What you have to do → At the line containing "The height and width of the screenshot is (783, 832).", begin retyping, and stop after the last line of the data; add nothing.

(Saved data entries)
::::

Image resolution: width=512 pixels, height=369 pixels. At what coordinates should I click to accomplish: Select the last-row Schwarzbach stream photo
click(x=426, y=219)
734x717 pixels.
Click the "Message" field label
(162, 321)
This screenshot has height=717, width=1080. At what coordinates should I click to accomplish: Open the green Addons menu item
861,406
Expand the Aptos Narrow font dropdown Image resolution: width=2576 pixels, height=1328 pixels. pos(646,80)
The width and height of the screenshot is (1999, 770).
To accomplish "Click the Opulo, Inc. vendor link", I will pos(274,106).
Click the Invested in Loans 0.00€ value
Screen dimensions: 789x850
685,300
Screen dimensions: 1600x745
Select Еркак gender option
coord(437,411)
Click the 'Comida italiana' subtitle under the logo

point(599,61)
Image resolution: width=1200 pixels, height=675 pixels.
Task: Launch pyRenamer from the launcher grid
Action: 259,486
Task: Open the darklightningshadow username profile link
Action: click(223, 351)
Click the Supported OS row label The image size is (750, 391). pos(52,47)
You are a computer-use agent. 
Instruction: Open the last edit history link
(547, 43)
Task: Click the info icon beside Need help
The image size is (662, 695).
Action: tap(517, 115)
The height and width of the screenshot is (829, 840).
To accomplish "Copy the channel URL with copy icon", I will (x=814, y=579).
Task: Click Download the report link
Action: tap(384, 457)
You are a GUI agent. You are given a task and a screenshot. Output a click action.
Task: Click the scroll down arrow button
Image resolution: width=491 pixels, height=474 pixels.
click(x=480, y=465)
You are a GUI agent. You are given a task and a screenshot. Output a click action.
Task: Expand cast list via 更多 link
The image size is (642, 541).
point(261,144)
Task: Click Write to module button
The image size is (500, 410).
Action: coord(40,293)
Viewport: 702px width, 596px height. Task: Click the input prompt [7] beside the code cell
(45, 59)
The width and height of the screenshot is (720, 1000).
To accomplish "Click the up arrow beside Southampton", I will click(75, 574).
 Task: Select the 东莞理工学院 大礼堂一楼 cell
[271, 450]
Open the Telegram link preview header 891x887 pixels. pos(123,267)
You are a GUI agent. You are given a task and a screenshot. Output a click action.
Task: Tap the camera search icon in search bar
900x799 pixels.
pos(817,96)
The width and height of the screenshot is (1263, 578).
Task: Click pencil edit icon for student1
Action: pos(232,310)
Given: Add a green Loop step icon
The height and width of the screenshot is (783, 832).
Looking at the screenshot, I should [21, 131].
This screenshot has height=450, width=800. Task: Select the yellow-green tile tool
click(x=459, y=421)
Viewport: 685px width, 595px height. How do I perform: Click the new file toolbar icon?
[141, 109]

::::

Finished task →
The height and width of the screenshot is (783, 832).
Looking at the screenshot, I should [21, 131].
This screenshot has height=450, width=800. Task: Select the yellow-green tile tool
click(x=459, y=421)
Viewport: 685px width, 595px height. How do I perform: Click the new file toolbar icon?
[141, 109]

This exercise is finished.